Copper drifts higher, but holds below record with investors wary

LONDON: Copper prices rose on Tuesday, but hovered well below record highs hit in the previous session as investors locked in profits and were wary about end-users holding back purchases in a buoyant market. Benchmark three-month copper on the London Metal Exchange was up 1.5% at $12,405 a metric ton by 1030 GMT, having hit a record of $12,960 on Monday. LME copper has surged 41% this year, lifted by worries about mine disruptions constricting supply, a weaker dollar and heavy buying by speculators. “Base metals are likely to remain headline- and flow-driven, with the upside vulnerable to profit-taking until liquidity improves in early January,” analysts at Sucden Financial said in a note. Copper prices in China declined as weaker Chinese demand weighed on the market. The most-traded contract on the Shanghai Futures Exchange closed daytime trading down 2.4% at 98,090 yuan ($14,031.50) per ton.

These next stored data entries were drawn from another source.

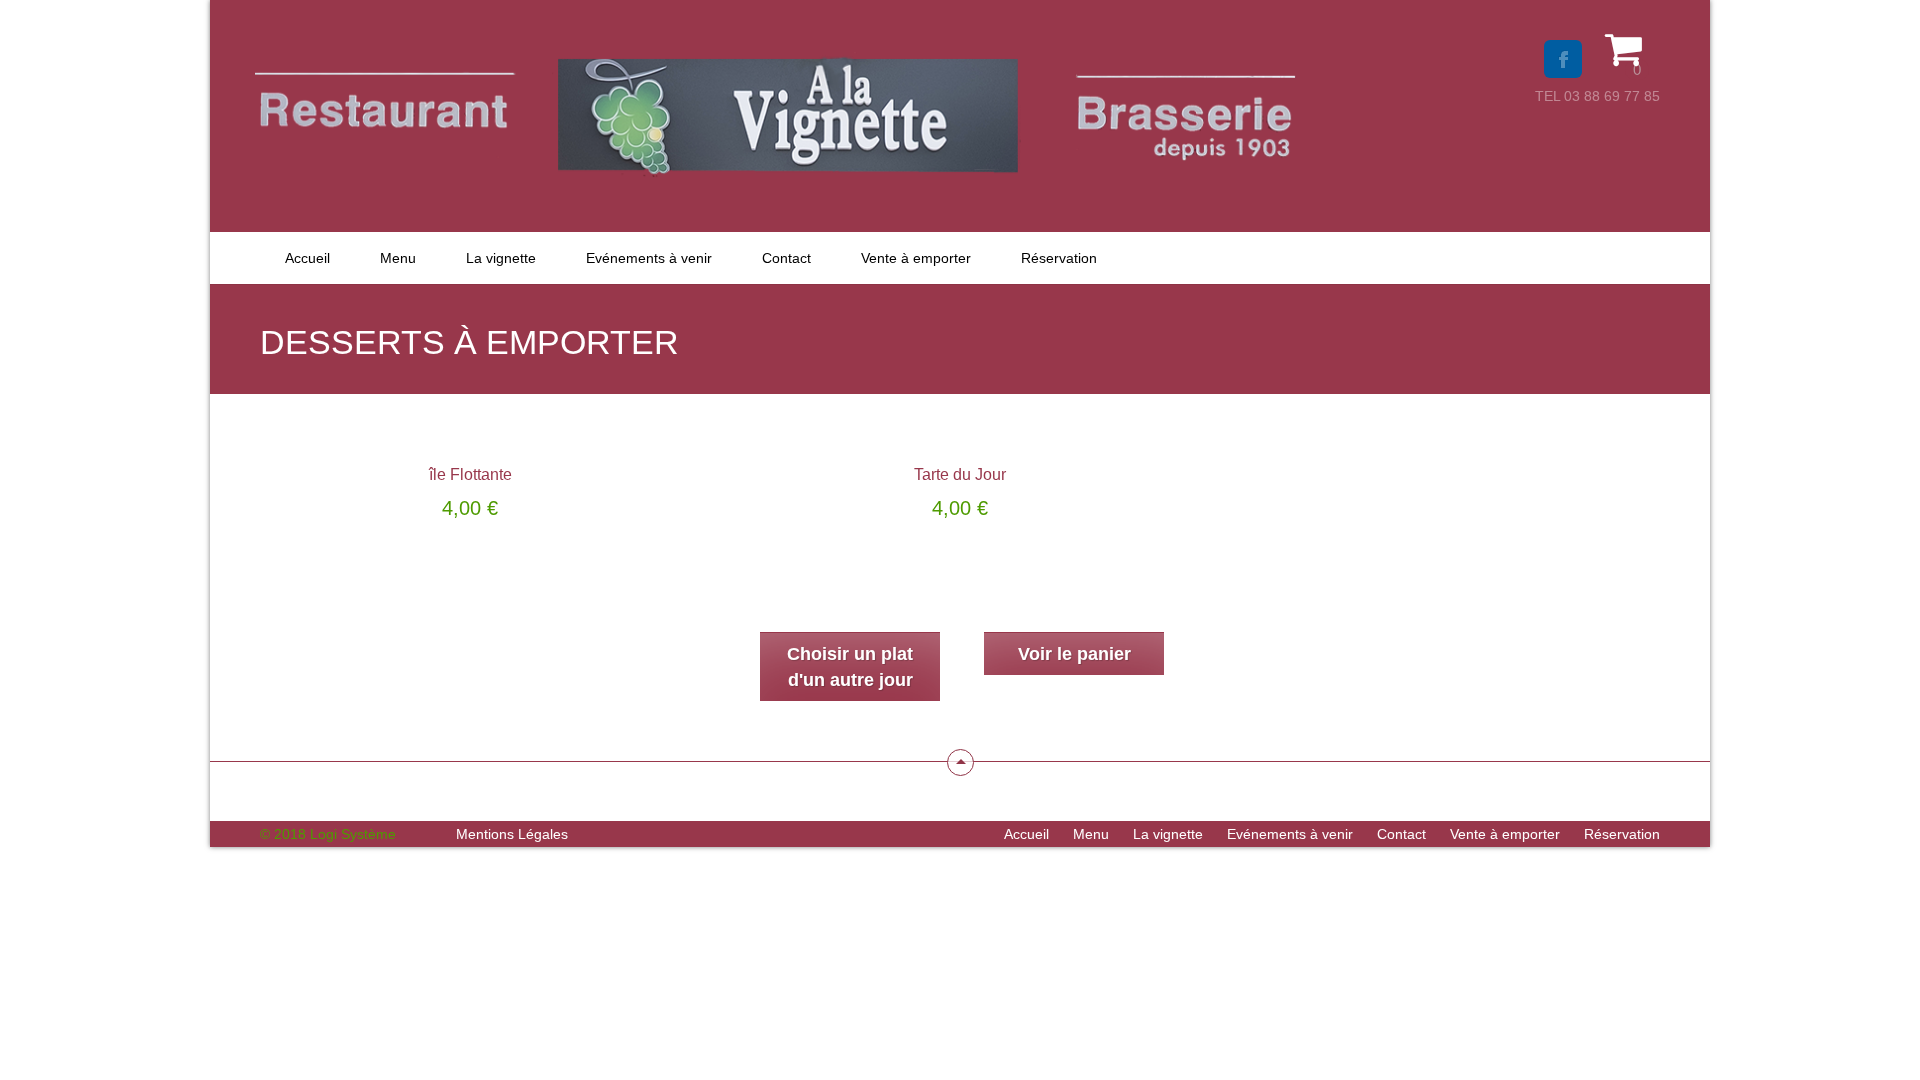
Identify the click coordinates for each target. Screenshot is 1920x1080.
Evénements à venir (649, 258)
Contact (786, 258)
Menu (398, 258)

The Yangshan copper premium, a gauge of Chinese appetite for imported copper, declined to $53 a ton on Monday, down from $55 previously but still an improvement from below $40 since mid-October. Copper also took a hit from investors’ broader shift to a risk-off stance. Both gold and silver saw a reversal from record highs on Monday. LME nickel jumped 4.8% to $16,570 a ton, boosted by short-covering amid concerns about reduced output from top producer Indonesia. It touched an intraday peak of $16,700, the strongest since March. The Indonesian government plans to cut mining output quotas in order to support commodity prices, a minister said on Tuesday. The most-active nickel contract in Shanghai was up 3.9% at 132,390 yuan a ton, after touching a nine-month high of 134,480 yuan. Among other LME metals, aluminium rose 0.2% to $2,959 a ton, zinc gained 0.8% to $3,112, lead advanced 0.9% to $2,022.50 and tin climbed 1.3% to $41,255.